Your question is not clear. There are an infinite number of possible bases, and any vector can be expressed in any of the bases. For example, in a 2 dimensional Euclidean space, {ex, ey} is a basis, but I can rotate and find a new basis {ex', ey'} where ex' = √2 ex + √2 ey and ey' = -√2 ex + √2 ey. Any vector, including ex, ey, ex', and ey', can be expressed in either basis. Does this help?

 

[fresh_42]

If $v$ is an element of a vector space $V$ and for example $\mathcal{B}=\{e_1,e_2,e_3\}$ is a basis of $V$, then, at least, there should be another basis for $V$ in which the vectors of $\mathcal{B}$ can be expressed, but at the same time, the vectors of this other basis must also be expressed using $\mathcal{B}$'s vectors.

Why is there no problem here?

Keep it easy.

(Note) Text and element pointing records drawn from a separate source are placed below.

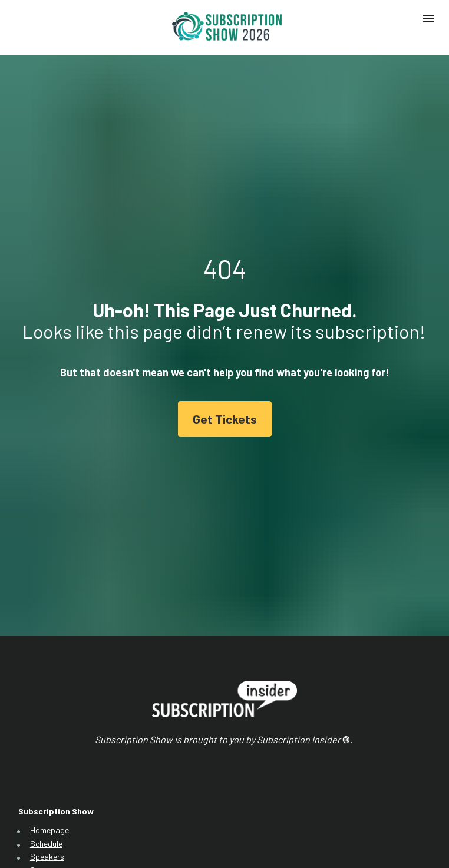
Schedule (46, 765)
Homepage (49, 751)
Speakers (47, 778)
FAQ (37, 805)
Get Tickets (224, 380)
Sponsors (47, 792)
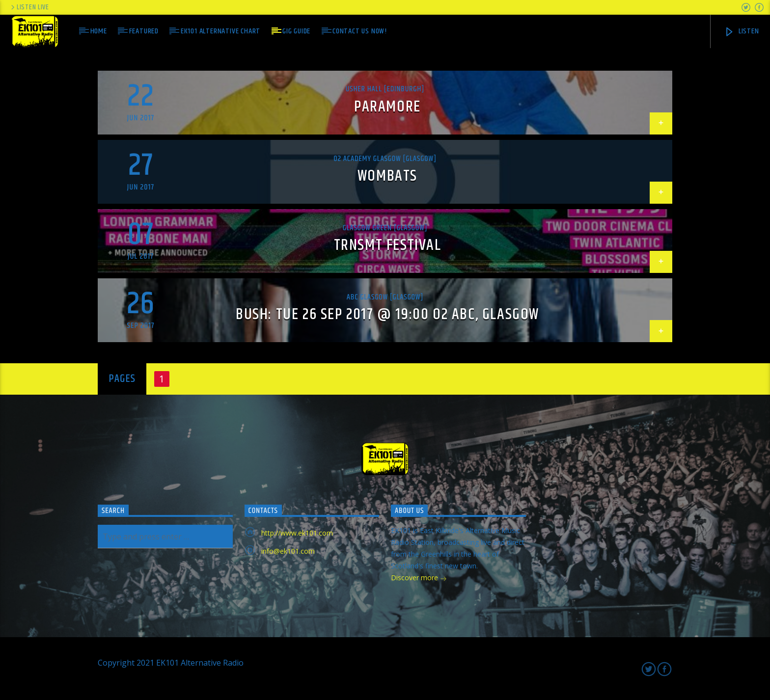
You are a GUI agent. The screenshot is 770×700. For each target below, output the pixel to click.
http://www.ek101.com (297, 533)
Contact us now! (359, 31)
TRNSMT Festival (387, 245)
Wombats (387, 176)
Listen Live (29, 7)
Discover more (419, 578)
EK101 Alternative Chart (220, 31)
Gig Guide (296, 31)
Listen (742, 31)
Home (99, 31)
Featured (144, 31)
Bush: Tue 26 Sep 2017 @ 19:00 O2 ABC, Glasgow (387, 314)
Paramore (387, 107)
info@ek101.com (288, 551)
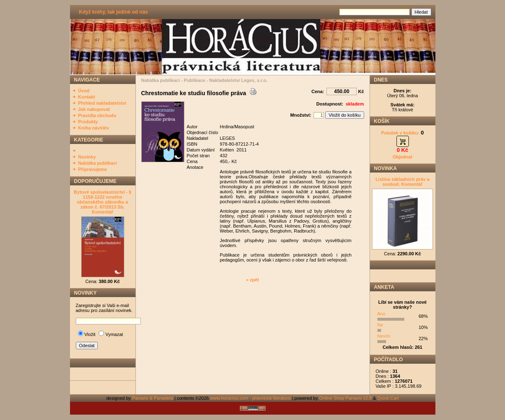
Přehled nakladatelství (102, 103)
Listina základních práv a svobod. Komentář (402, 182)
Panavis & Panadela (153, 398)
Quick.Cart (388, 398)
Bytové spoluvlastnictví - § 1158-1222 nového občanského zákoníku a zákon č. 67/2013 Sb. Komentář (102, 202)
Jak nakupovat (94, 109)
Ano (382, 314)
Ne (380, 325)
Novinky (87, 157)
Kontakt (87, 97)
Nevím (384, 336)
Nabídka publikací (98, 163)
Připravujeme (93, 169)
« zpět (252, 280)
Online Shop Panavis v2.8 (346, 398)
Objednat (403, 157)
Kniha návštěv (94, 128)
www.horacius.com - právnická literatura (250, 398)
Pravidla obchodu (97, 115)
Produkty (88, 122)
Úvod (84, 91)
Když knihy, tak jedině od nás (114, 12)
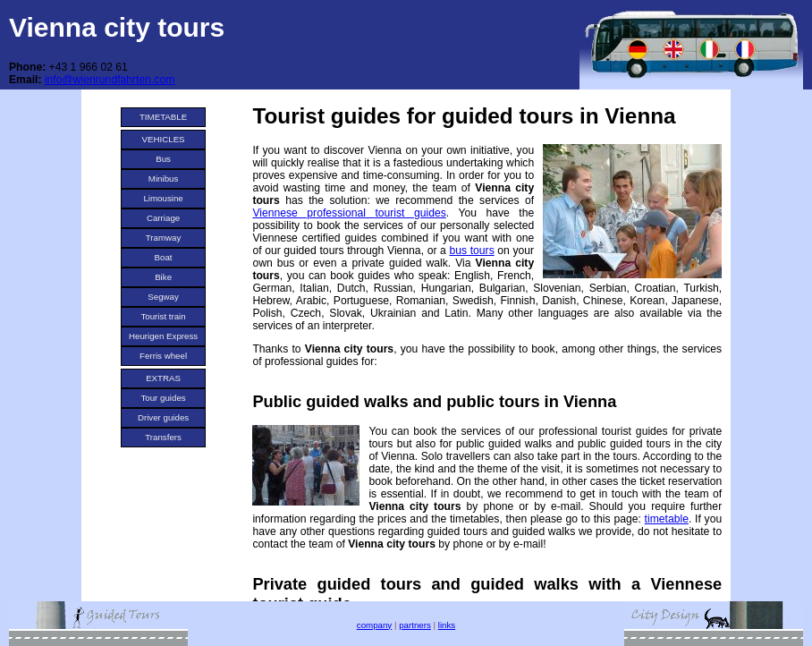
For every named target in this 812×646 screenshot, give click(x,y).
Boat (164, 257)
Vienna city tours (116, 27)
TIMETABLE (163, 116)
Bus (163, 158)
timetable (666, 519)
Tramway (164, 237)
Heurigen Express (163, 336)
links (446, 625)
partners (415, 625)
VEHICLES (164, 139)
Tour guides (163, 397)
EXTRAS (163, 378)
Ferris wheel (163, 355)
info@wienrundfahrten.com (109, 80)
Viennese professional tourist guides (349, 213)
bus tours (471, 251)
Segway (163, 296)
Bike (163, 276)
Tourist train (163, 316)
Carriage (163, 217)
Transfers (163, 437)
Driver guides (163, 417)
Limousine (163, 198)
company (374, 625)
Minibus (164, 178)
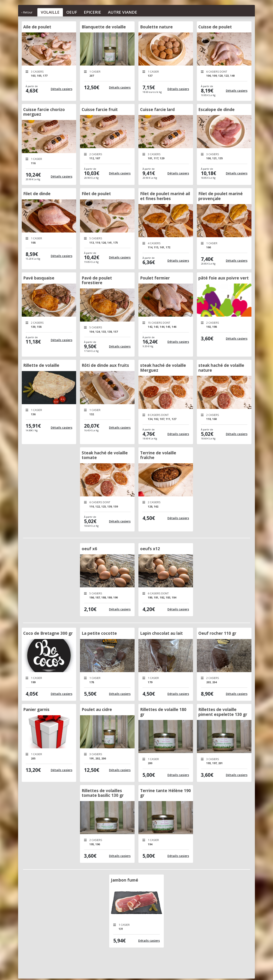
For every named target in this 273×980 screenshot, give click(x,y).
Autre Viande (122, 12)
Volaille (50, 12)
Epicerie (92, 12)
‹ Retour (27, 12)
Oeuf (71, 12)
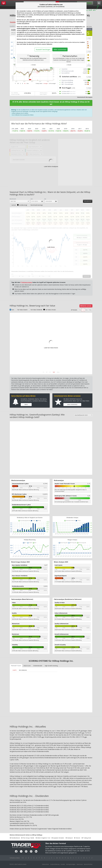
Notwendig (34, 56)
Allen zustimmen (60, 50)
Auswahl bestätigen (43, 50)
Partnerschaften (70, 56)
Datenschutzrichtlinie (61, 39)
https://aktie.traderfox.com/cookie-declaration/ (65, 42)
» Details (33, 65)
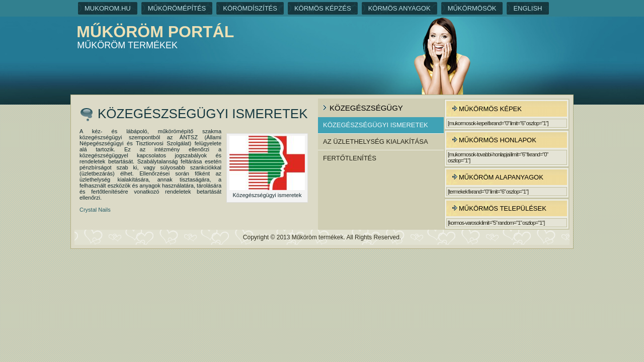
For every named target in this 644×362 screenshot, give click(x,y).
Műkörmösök (472, 8)
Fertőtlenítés (350, 158)
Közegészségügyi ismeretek (375, 125)
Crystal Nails (95, 210)
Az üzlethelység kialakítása (375, 141)
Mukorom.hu (108, 8)
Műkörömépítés (177, 8)
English (527, 8)
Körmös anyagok (399, 8)
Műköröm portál (155, 32)
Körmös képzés (323, 8)
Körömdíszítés (250, 8)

Let's consider $V=\mathbb{R}$. Then every vector different form $0$ is a basis vector and we have bases
$$
\{\,1\,\} \stackrel{\cdot 2}{\longrightarrow} \{\,2\,\} \stackrel{\cdot \frac{3}{2}}{\longrightarrow} \{\,3\,\} \stackrel{\cdot \frac{1}{3}}{\longrightarrow} \{\,1\,\}
$$
Can you rephrase your question with this example?

Of course if we only have $V=\mathbb{F}_2$ we have only one unique basis vector, two in $V=\mathbb{F}_3$ etc., but let's stay with real vector spaces.

 

[archaic]

Keep it easy. Let's consider $V=\mathbb{R}$. Then every vector different form $0$ is a basis vector and we have bases
$$
\{\,1\,\} \stackrel{\cdot 2}{\longrightarrow} \{\,2\,\} \stackrel{\cdot \frac{3}{2}}{\longrightarrow} \{\,3\,\} \stackrel{\cdot \frac{1}{3}}{\longrightarrow} \{\,1\,\}
$$
Can you rephrase your question with this example?

Of course if we only have $V=\mathbb{F}_2$ we have only one unique basis vector, two in $V=\mathbb{F}_3$ etc., but let's stay with real vector spaces.

It seems odd to me that, for example, both $\{1\}$ and $\{2\}$ are basis for each other, there's no building block.

 

[fresh_42]

It seems odd to me that, for example, both $\{1\}$ and $\{2\}$ are basis for each other, there's no building block.

Why that? $b_1=\frac{1}{2}\cdot b_2$ and $b_2=2\cdot b_1$ with two bases $\{\,b_1\,\}$ and $\{\,b_2\,\}$. In this case we have $b_1=1\, , \,b_2=2\,.$

 

[archaic]

Why that? $b_1=\frac{1}{2}\cdot b_2$ and $b_2=2\cdot b_1$ with two bases $\{\,b_1\,\}$ and $\{\,b_2\,\}$. In this case we have $b_1=1\, , \,b_2=2\,.$

And that is not circular? We're basically saying that, this vector space has $\{1\}$ as basis, but that basis is in turn generated by $\{2\}$ which ultimately is also generated by $\{1\}$.
We express vectors of a vector space in terms of a basis' vectors, but those basis' vectors are also vectors and should be expressed with a basis' vectors.

 

[fresh_42]

Of course it is 'circular'. If $\{\,b_i\,\}$ and $\{\,c_i\,\}$ are two basis of an $n-$dimensional vector space, then there is a regular $n\times n$ matrix $A$ such that $Ab_i=c_i$ for all $i$, and as it is regular, we also have $A^{-1}c_i=b_i$ for all $i\,.$

But there are really many regular matrices, so we have many bases.

 

[Stephen Tashi]

And that is not circular?

The mathematical concept of a basis does not embody the idea of "smallest building block" or "atoms". Think of physical 3-D space. There are various ways to specify points in 3D space using 3 basis vectors. There are different ways to define a basis for 3D space.

 

[nuuskur]

If $v$ is an element of a vector space $V$ and for example $\mathcal{B}=\{e_1,e_2,e_3\}$ is a basis of $V$, then, at least, there should be another basis for $V$

This is not required, but there may be. After all, a basis isn't necessarily unique. the initial basis is adequate to express the basis vectors, too: $e_1 = 1\cdot e_1 + 0\cdot e_2 + 0 \cdot e_3$ etc.

If you applied an isomorphism on a basis you would get a basis.